Distribution methods result in MDC values that describe statistical significance and do not capture clinical change as directly perceived by the patient. MDC values can only be taken with a degree of certainty that any change beyond that merely associated with the variability of repeated PROM measurements is truly significant. Since these values are based on the SEM and PROM reliability, they are not interchangeable with MCID or other anchor-derived clinical improvement values. The SEM includes the SD for a given population and thus, may not be widely generalizable. Furthermore, its basis on the SD leaves MDC derivations susceptible to sample size.

Patient factors such as age, gender, and BMI can be predictors of outcomes, which has implications for patient selection preoperatively.
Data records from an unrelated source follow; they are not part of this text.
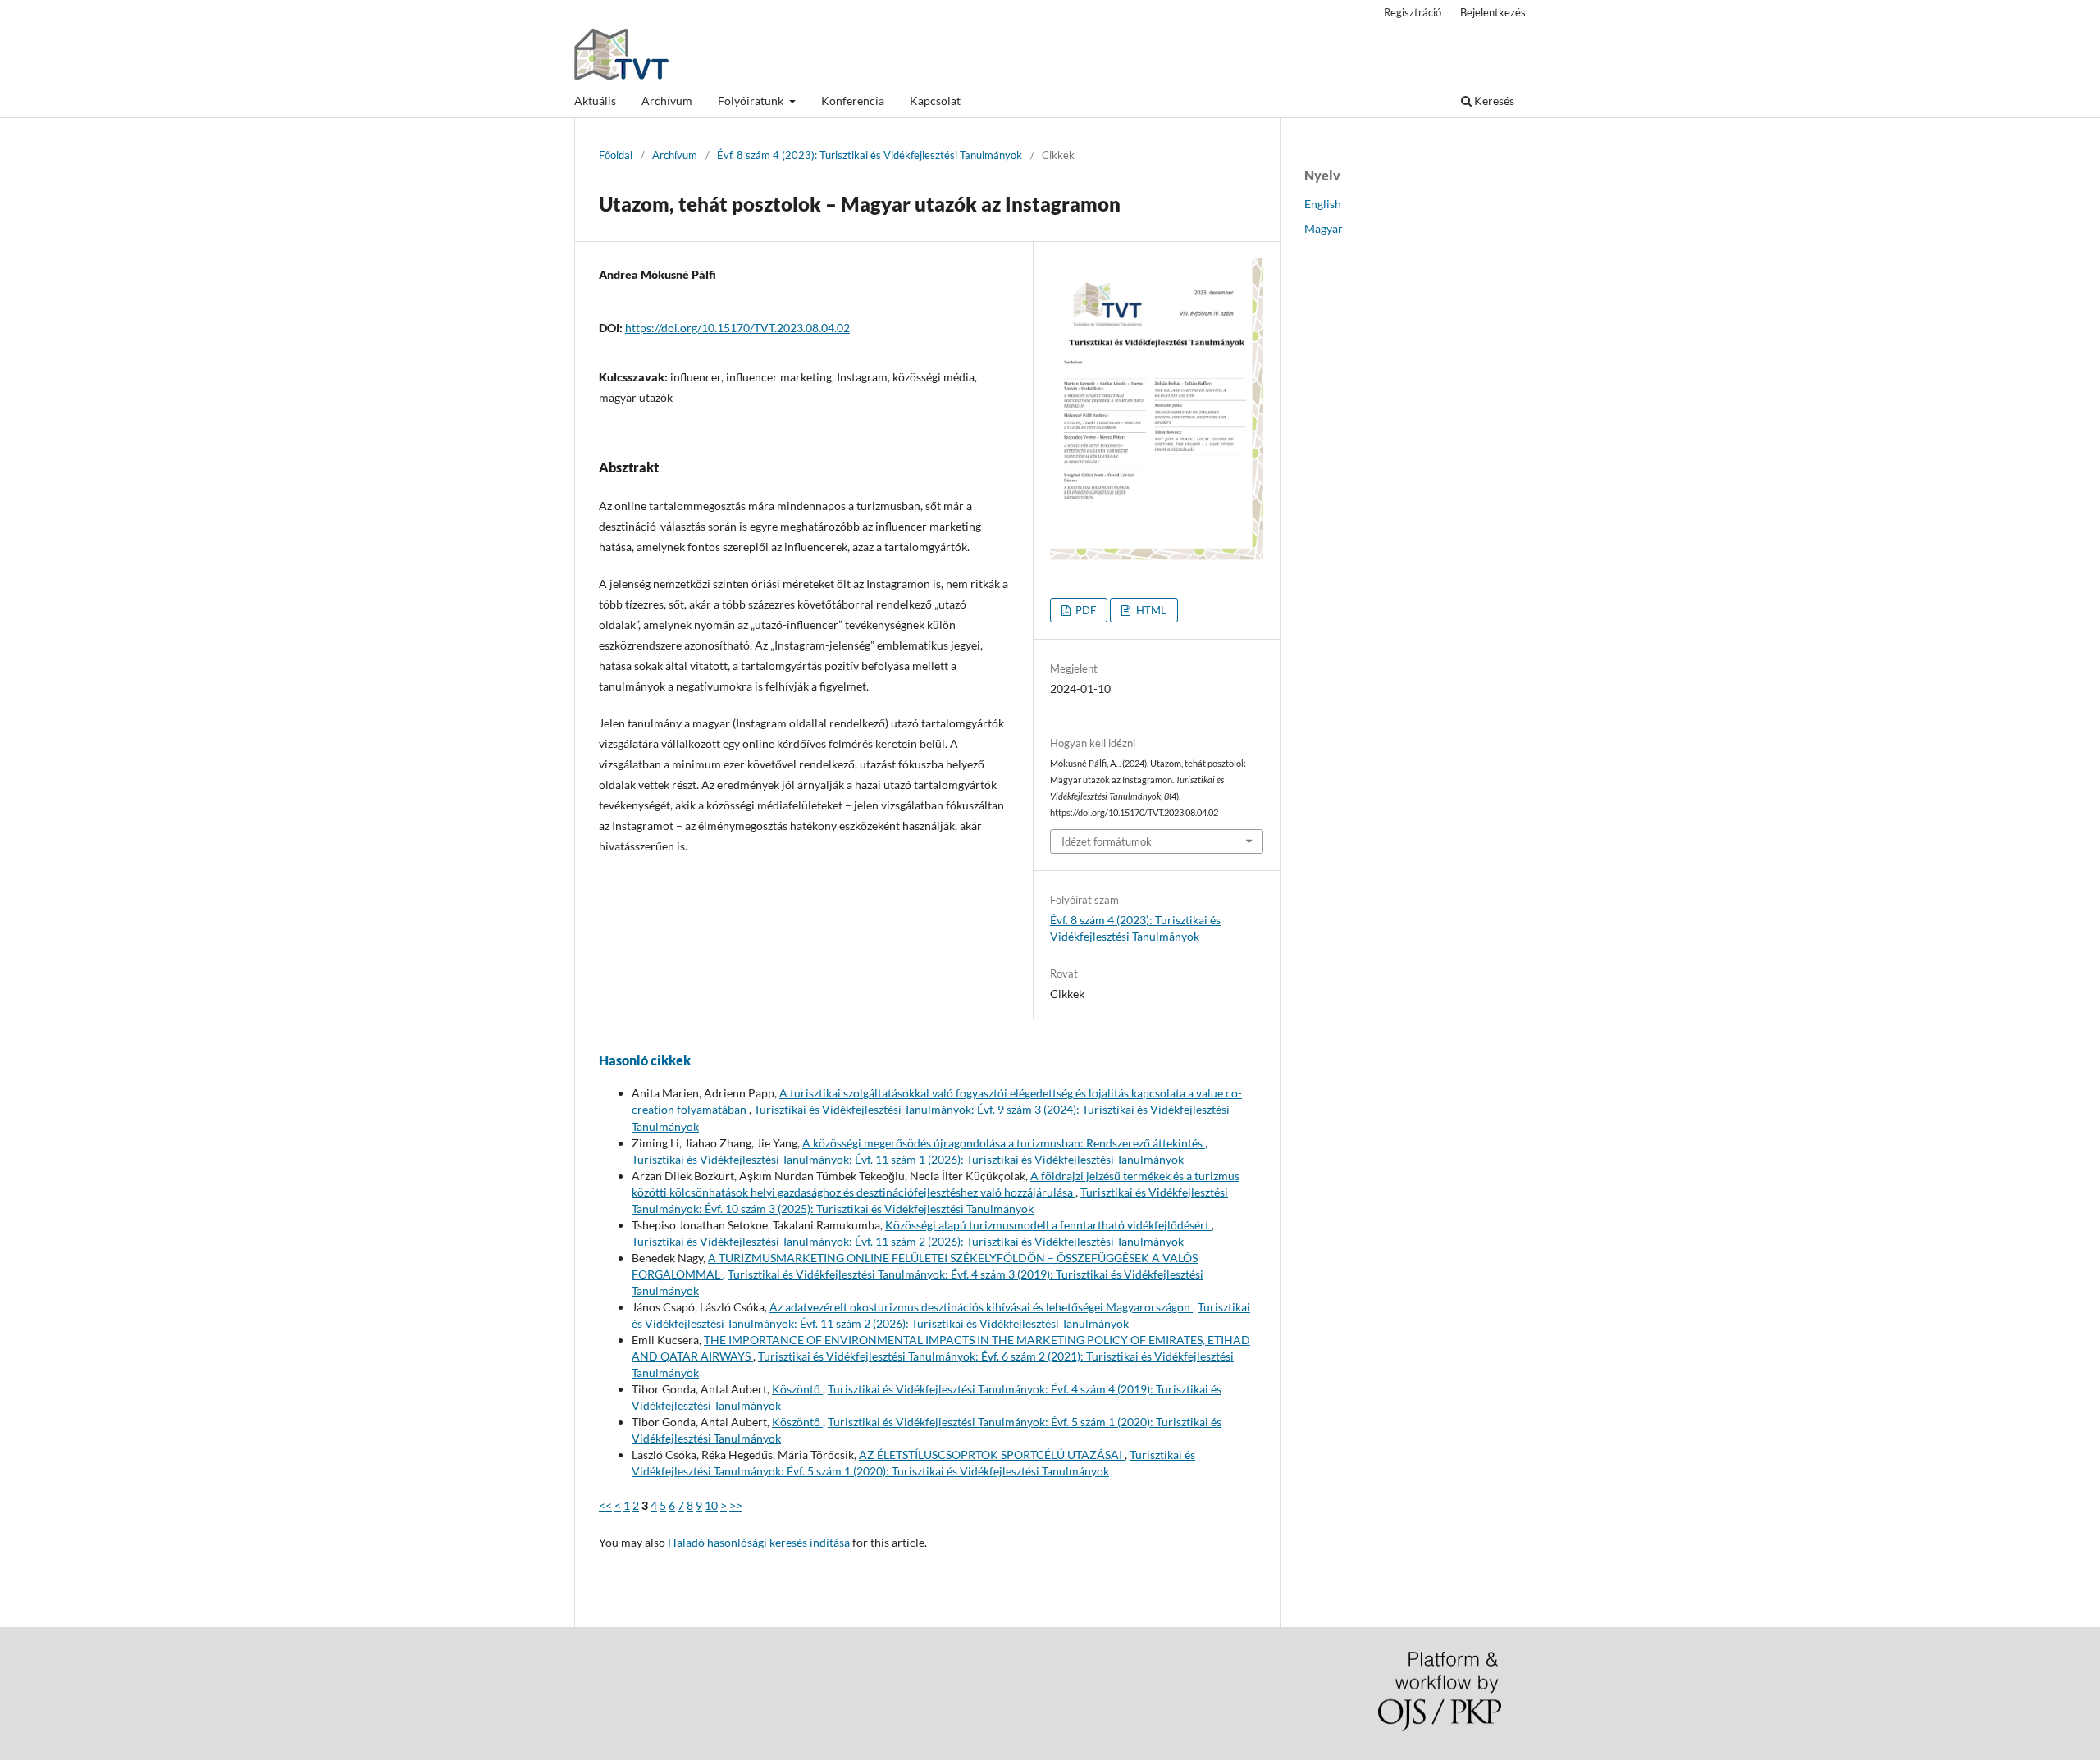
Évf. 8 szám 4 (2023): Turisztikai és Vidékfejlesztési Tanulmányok (869, 155)
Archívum (666, 100)
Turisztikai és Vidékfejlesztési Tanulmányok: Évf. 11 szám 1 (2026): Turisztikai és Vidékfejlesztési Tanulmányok (908, 1159)
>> (735, 1505)
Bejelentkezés (1493, 12)
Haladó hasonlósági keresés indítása (759, 1542)
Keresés (1493, 100)
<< (605, 1505)
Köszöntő (797, 1389)
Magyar (1323, 228)
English (1322, 204)
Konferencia (852, 100)
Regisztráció (1412, 12)
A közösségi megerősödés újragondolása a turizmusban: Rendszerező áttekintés (1003, 1143)
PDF (1084, 610)
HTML (1150, 610)
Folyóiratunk (752, 100)
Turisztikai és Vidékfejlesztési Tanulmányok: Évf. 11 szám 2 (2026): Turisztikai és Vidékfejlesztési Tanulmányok (908, 1241)
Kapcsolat (935, 100)
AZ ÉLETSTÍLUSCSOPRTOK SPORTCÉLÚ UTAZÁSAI (992, 1454)
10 (711, 1505)
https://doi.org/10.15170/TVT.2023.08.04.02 (737, 328)
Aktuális (595, 100)
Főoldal (615, 155)
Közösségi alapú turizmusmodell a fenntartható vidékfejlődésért (1048, 1225)
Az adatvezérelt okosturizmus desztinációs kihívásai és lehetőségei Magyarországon (981, 1307)
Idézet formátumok (1106, 841)
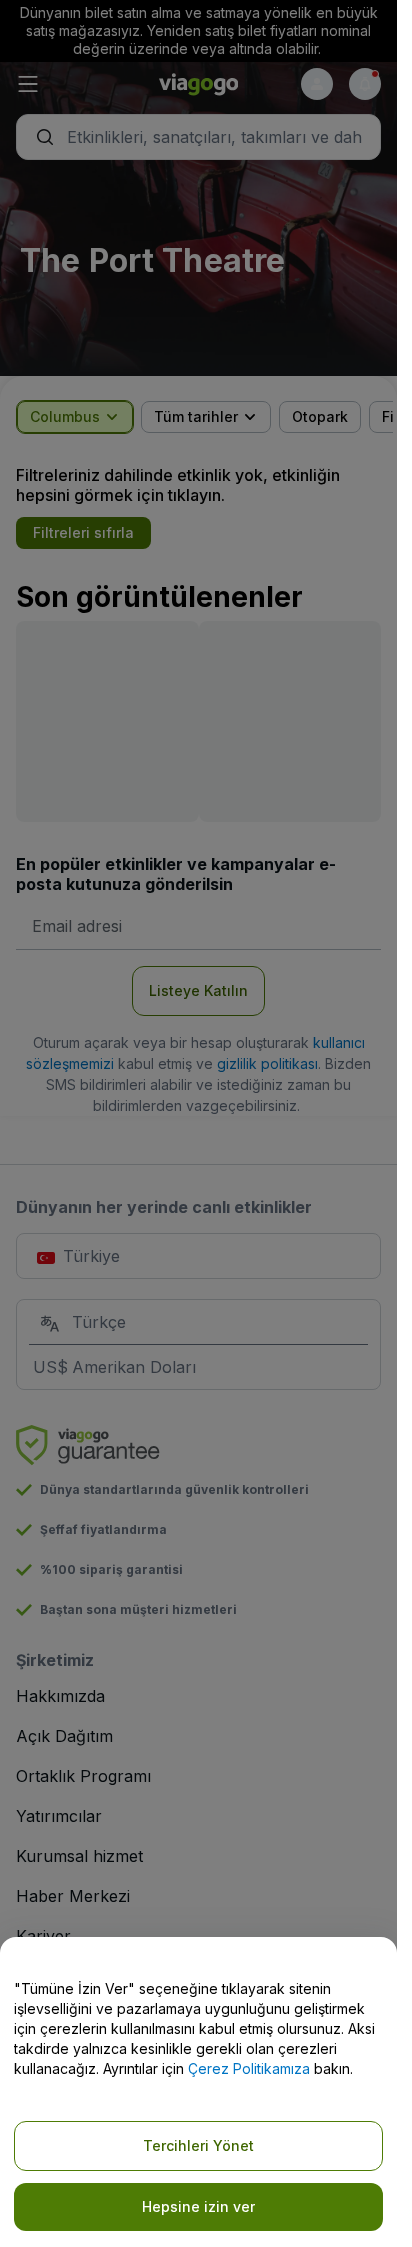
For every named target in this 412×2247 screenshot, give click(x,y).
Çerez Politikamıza (249, 2068)
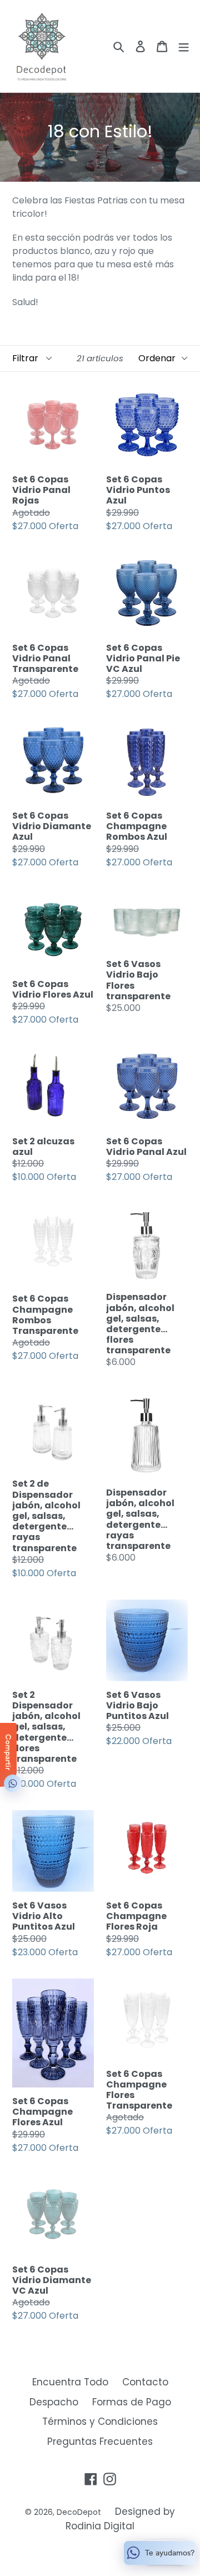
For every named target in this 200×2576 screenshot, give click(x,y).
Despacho (53, 2402)
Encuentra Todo (70, 2382)
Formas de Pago (131, 2402)
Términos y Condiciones (100, 2421)
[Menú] (183, 46)
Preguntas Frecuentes (100, 2441)
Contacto (145, 2382)
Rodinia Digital (100, 2526)
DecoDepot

Specifically, PASS thresholds have been shown to be higher in men compared to women and in those with higher preoperative SF-36 physical and mental scores (> 50), suggesting greater change is necessary for the achievement of an acceptable symptom state in certain subgroups [9]. The identification of patient factors that may affect the attainment of a postoperative satisfaction threshold has implications for patient selection.

As the repayment structure moves toward a performance value-based system, standardization and consistent use of clinical improvement metrics determining efficacy become increasingly critical. For example, the Center for Medicare and Medicaid Services (CMS) has recently funded the development of guidelines to advise developers on patient-reported outcome performance measures (PRO-PM) for use in CMS-funded value-based purchasing programs. This highlights the timeliness in which the performance measurement landscape is evolving to ultimately improve quality and reduce costs. PROM interpretability, among others, is one example of a quality measure examined by CMS to develop standardized measures goals for achieving high-value care [41]. Current PRO-PMs in the CMS measures inventory tool include KOOS, KOOS, JR, PROMIS-10 Global Health, and Veterans RAND-12 for functional status assessment after TKA [42].

We recommend future research should focus on more clearly delineated definitions of clinical change to establish consistency across studies and avoid misuse and misinterpretation of terms among researchers and clinicians. There should be consensus on methods of calculation and anchor questions employed. Greater standardization of clinical improvement reporting will have implications for patient stratification preoperatively and appropriateness of surgical intervention, ultimately improving patient satisfaction and outcomes.

Conclusion

There is low standardization of metrics of clinical significance across a variety of PROMs and methods of derivation in TKA literature. Consistent interpretation and application of PROMs following TKA in both clinical and research settings necessitate the standardization of methods used to obtain clinical significance values to ultimately improve quality and patient satisfaction.